→ Extracted data entries:
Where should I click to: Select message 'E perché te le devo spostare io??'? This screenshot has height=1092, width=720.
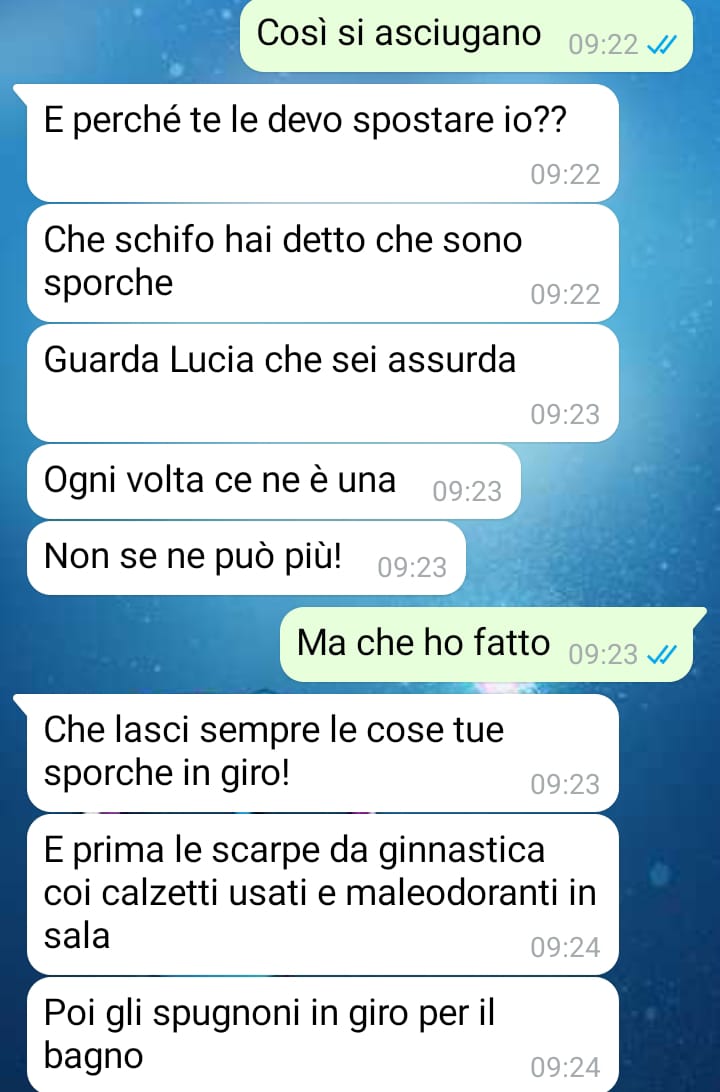click(322, 143)
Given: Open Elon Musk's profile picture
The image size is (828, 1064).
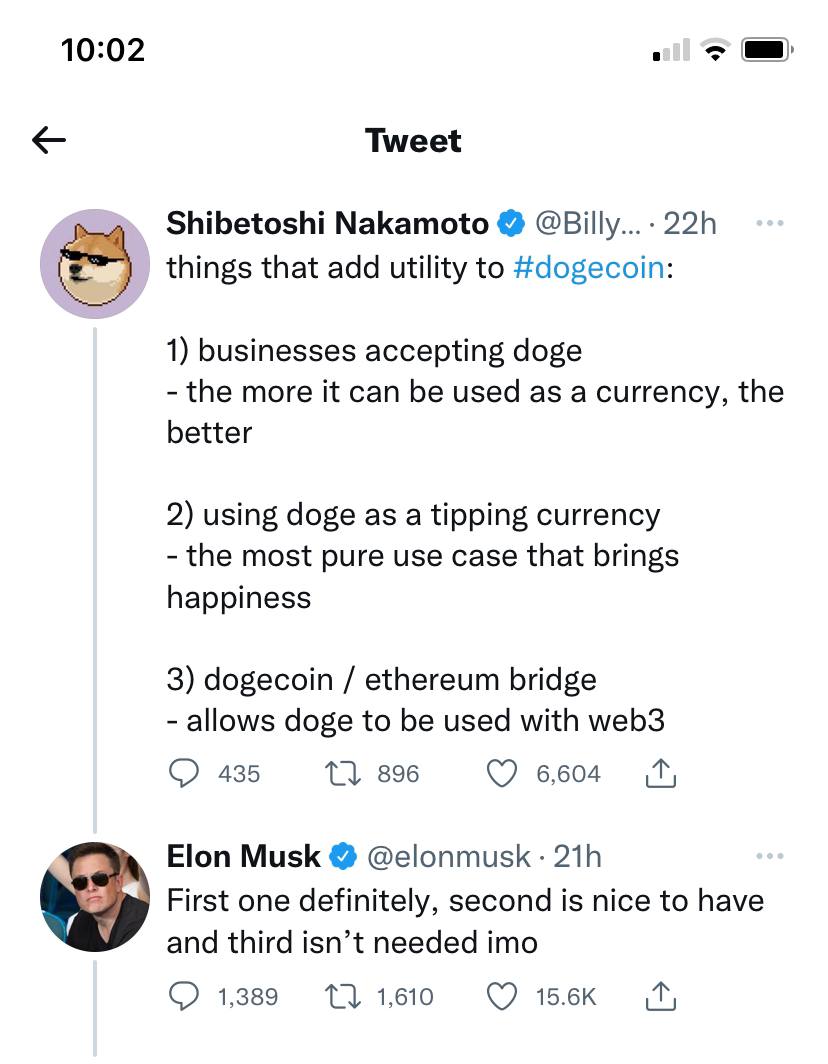Looking at the screenshot, I should 95,896.
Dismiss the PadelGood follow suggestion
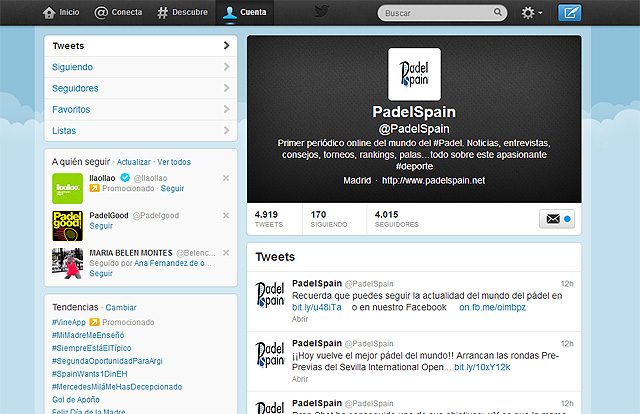This screenshot has height=414, width=640. tap(226, 215)
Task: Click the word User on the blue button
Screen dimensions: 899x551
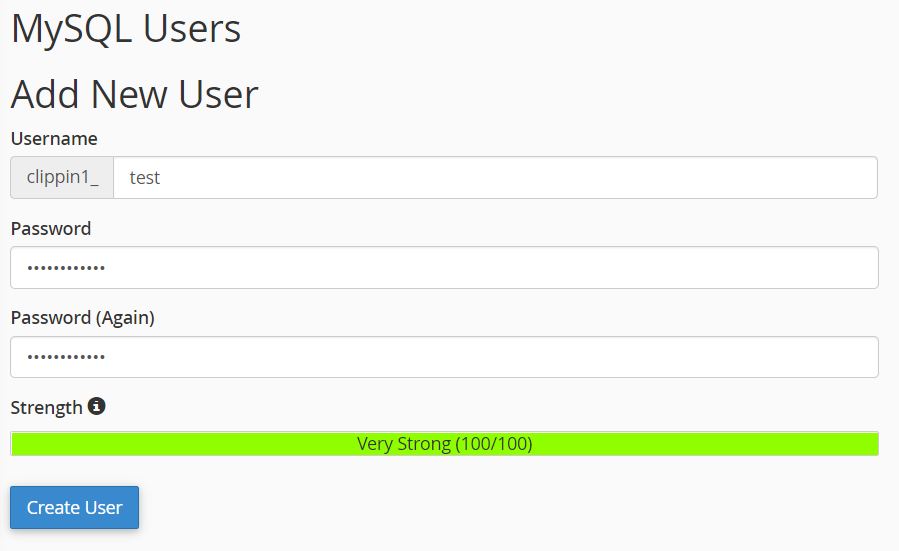Action: point(104,507)
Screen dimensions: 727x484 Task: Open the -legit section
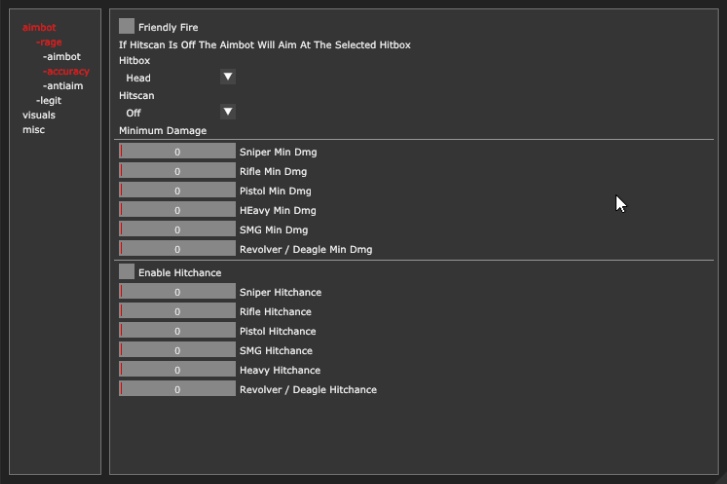(49, 101)
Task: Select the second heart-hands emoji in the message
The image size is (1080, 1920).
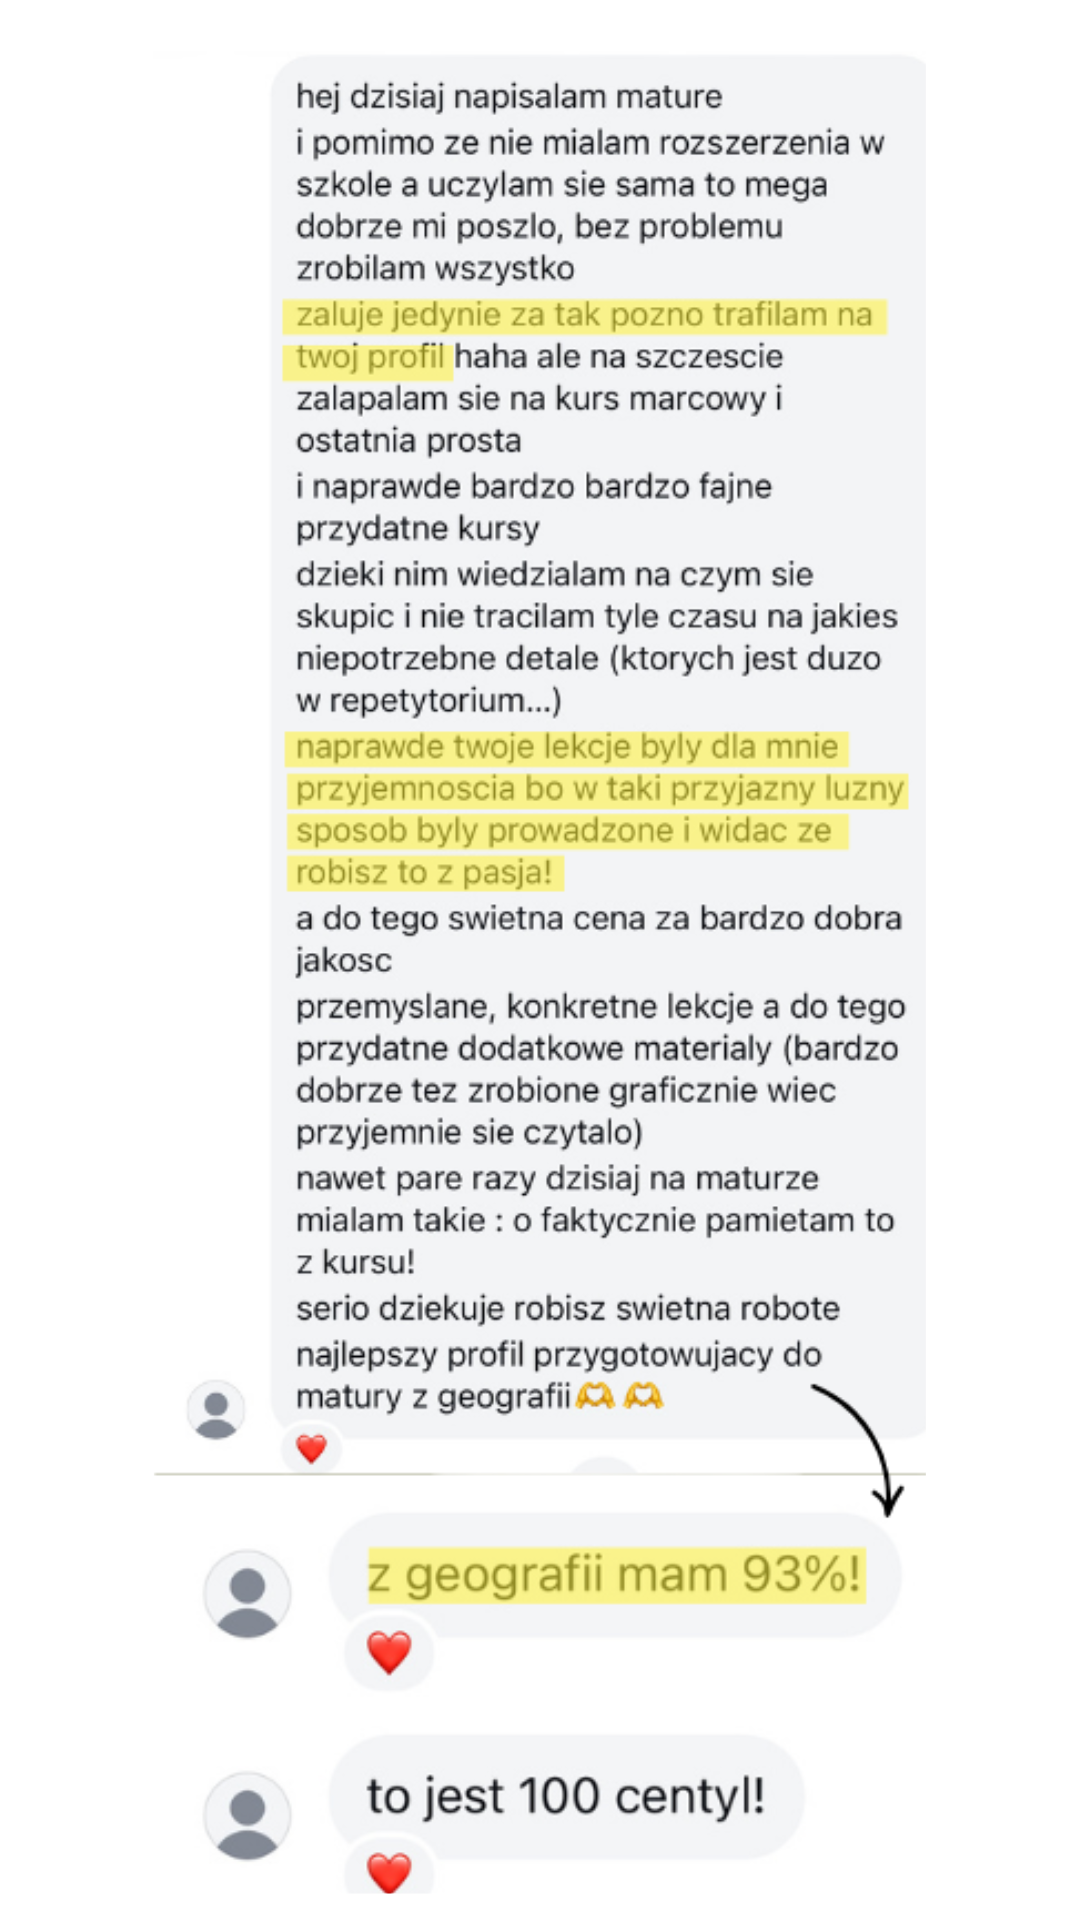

→ ASSIGNED TASK:
Would you give the data above again word for word, minus the pictures?

→ TASK RESULT:
Where should I click to: Select message 'E perché te le devo spostare io??'? This screenshot has height=1092, width=720.
click(322, 143)
Given: Open Elon Musk's profile picture
The image size is (828, 1064).
Looking at the screenshot, I should 95,896.
Dismiss the PadelGood follow suggestion
This screenshot has height=414, width=640. tap(226, 215)
Task: Click the word User on the blue button
Screen dimensions: 899x551
Action: point(104,507)
Screen dimensions: 727x484 Task: Open the -legit section
(49, 101)
Task: Select the second heart-hands emoji in the message
The image size is (1080, 1920).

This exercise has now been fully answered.